*WORK INSTRUCTIONS*:
Under the regulatory provisions of the employment agreement, what happens to all obligations under the Agreement if the Bank is in default?

*TEXT EXTRACT*:
7. Regulatory Provisions. Employer and Employee acknowledge that the laws and regulations governing the Parties require that the employment of Employee be governed by certain standards contained in those laws and regulations. To that end, the Parties agree to be bound by the following provisions:

(a) Suspension/Temporary Prohibition: If Employee is suspended and/or temporarily prohibited from participating in the conduct and affairs of the Bank by a notice served under Sections 8(e) or (g)(1) of the Federal Deposit Insurance Act (12 U.S.C. §1818[e][3] and [g][1]) Employer’s obligations under this Agreement shall be suspended as of the date of such service unless stayed by appropriate proceedings. If the charges and the notice are dismissed, Employer may in its discretion:

 

  (i) pay Employee all or part of his compensation withheld while the obligations under this Agreement are suspended; and

 

  (ii) reinstate (in whole or part) any of Employer’s obligations which were suspended.

(b) Permanent Prohibition: If Employee is removed and/or permanently prohibited from participating in the conduct and affairs of the Bank by an order issued under Sections 8(e)(4) or (g)(1) of the Federal Deposit Insurance Act (12 U.S.C. §1818[e][4] or [g][1]), all of Employer’s obligations under this Agreement shall terminate as of the effective date of the order, but Employee’s vested rights, if any shall not be affected.


(c) Default Under FDIA: If the Bank is in default (as defined in Section 3[x][1] of the Federal Deposit Insurance Act) all obligations under this Agreement shall terminate as of the date of default, but this subsection of this Agreement shall not affect Employee’s vested rights if any.

(d) Regulatory Termination: All obligations under this Agreement shall be terminated, except to the extent that a determination has been made that continuation of this Agreement is necessary for continued operation of the Bank:

 

  (i) by the Director or his or her designee, at the time the Office of Thrift Supervision (“OTS”) or Federal Deposit Insurance Corporation (“FDIC”) enters into an agreement to provide assistant to or on behalf of the Bank under the authority to contained in Section 13(c) of the Federal Deposit Insurance Act; or

 

  (ii) by the OTS, FDIC or the Director, or his or her designee, at the time the OTS, FDIC or the Director, or his or her designee, approves a supervisory merger to resolve problems related to operation of the Bank or when the Bank’s determined by the OTS, FDIC or the Director to be in unsafe or unsound condition.

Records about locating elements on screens
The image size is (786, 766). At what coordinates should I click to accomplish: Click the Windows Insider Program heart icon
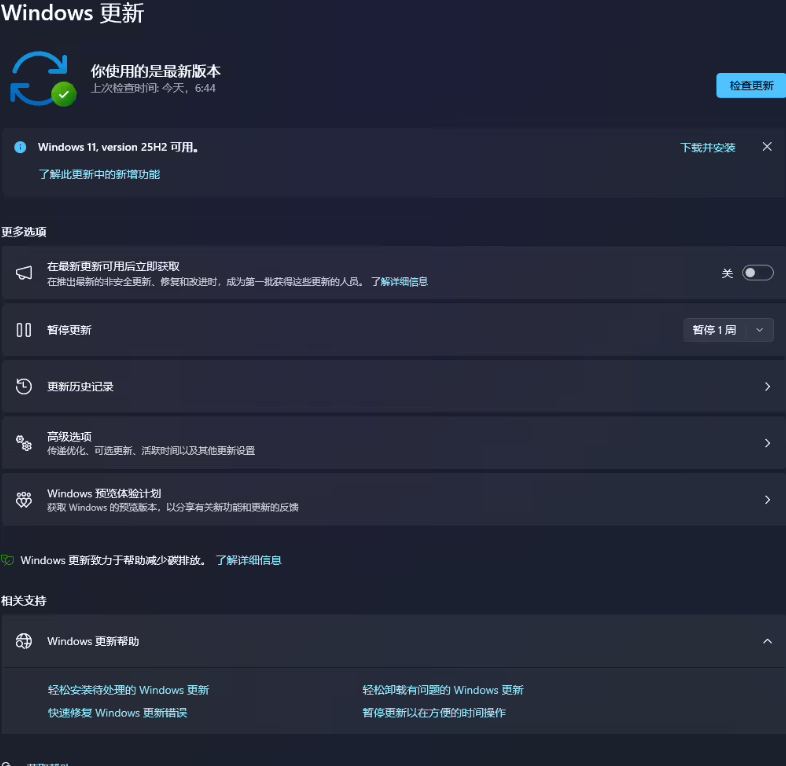coord(24,500)
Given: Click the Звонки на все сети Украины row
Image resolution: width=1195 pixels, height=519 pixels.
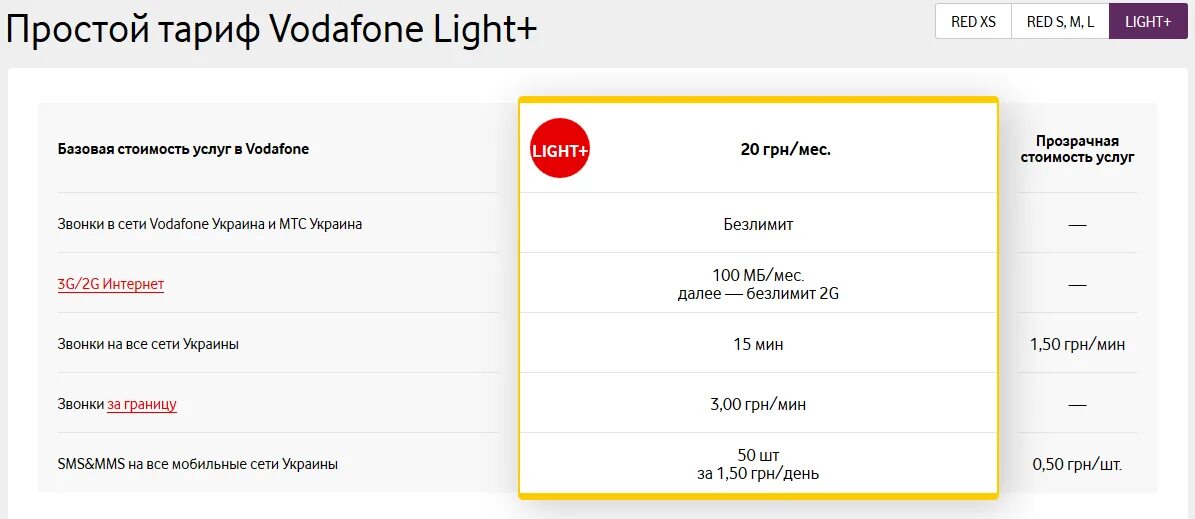Looking at the screenshot, I should (148, 344).
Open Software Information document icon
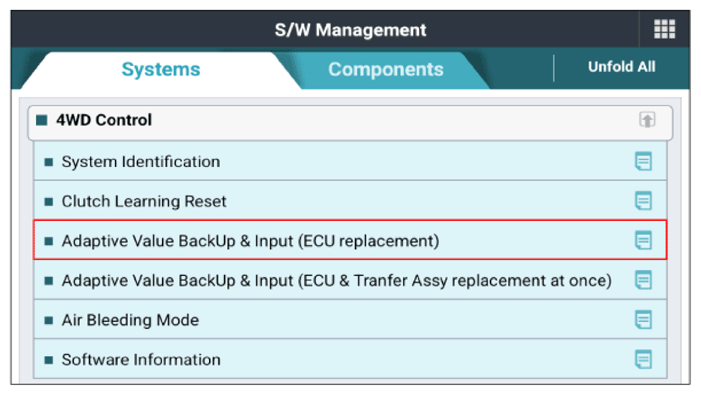This screenshot has width=701, height=395. [643, 359]
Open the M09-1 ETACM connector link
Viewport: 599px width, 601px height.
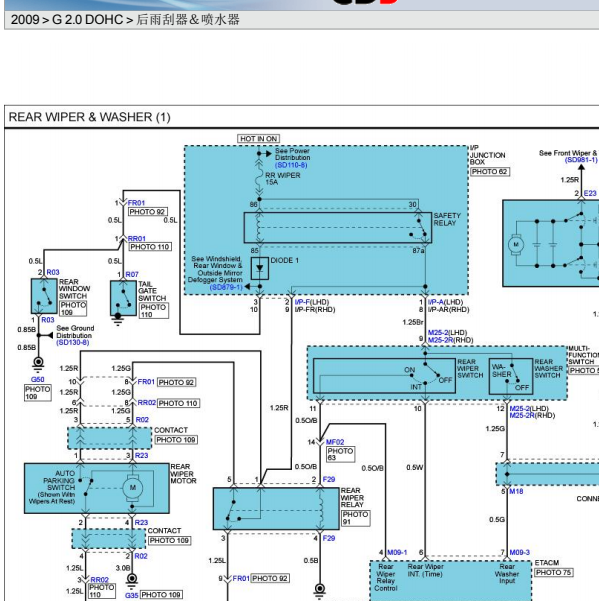click(397, 552)

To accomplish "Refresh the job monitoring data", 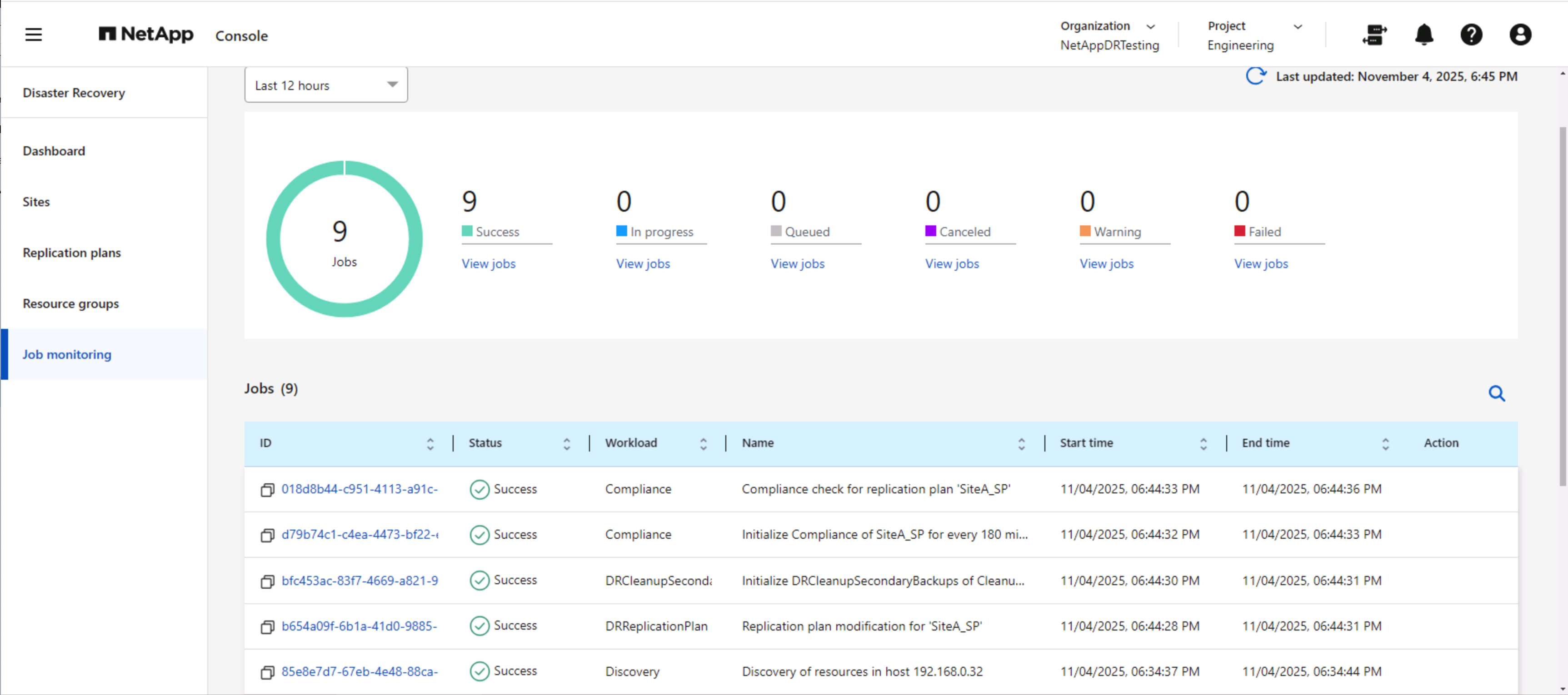I will (1255, 76).
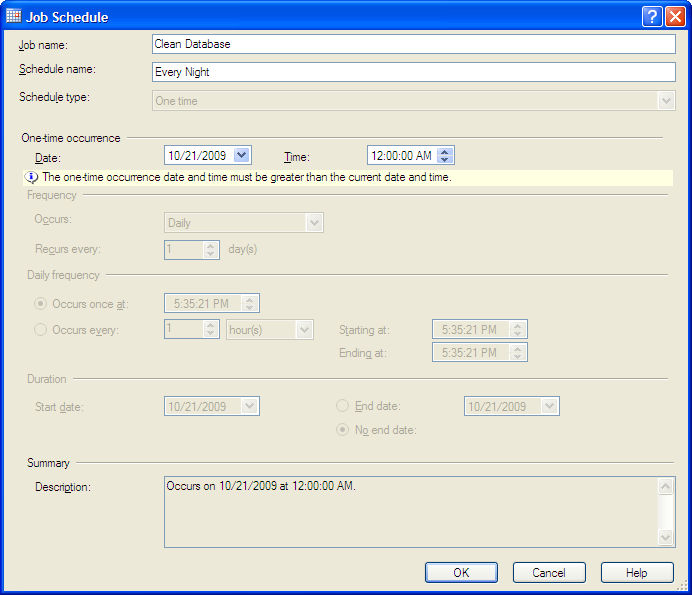Click the Job Schedule window icon
This screenshot has height=595, width=692.
[x=12, y=16]
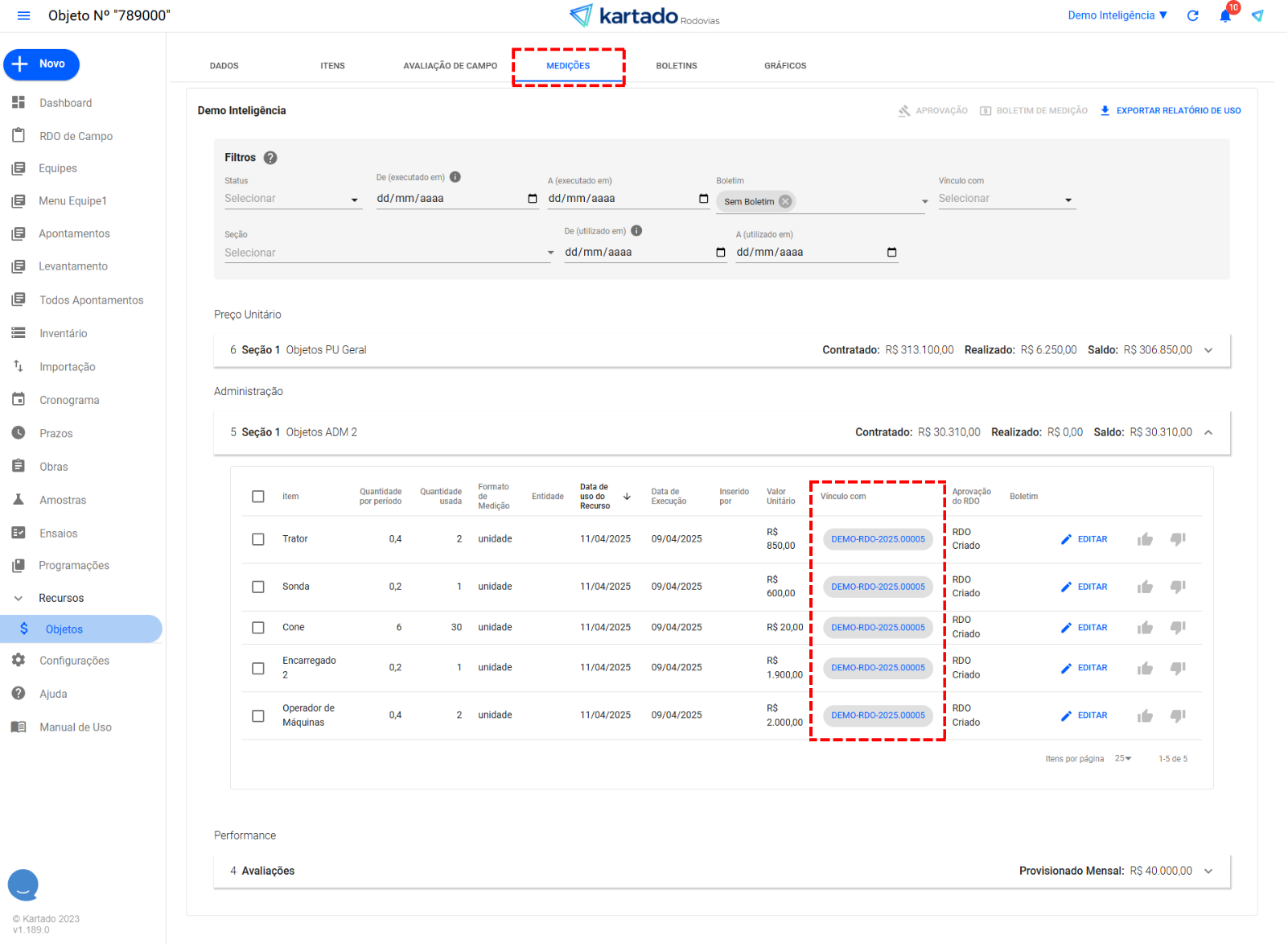Image resolution: width=1288 pixels, height=944 pixels.
Task: Open the chat bubble widget
Action: tap(23, 884)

*TASK SOLUTION*:
They terminate as of the date of default, but Employee's vested rights, if any, are not affected.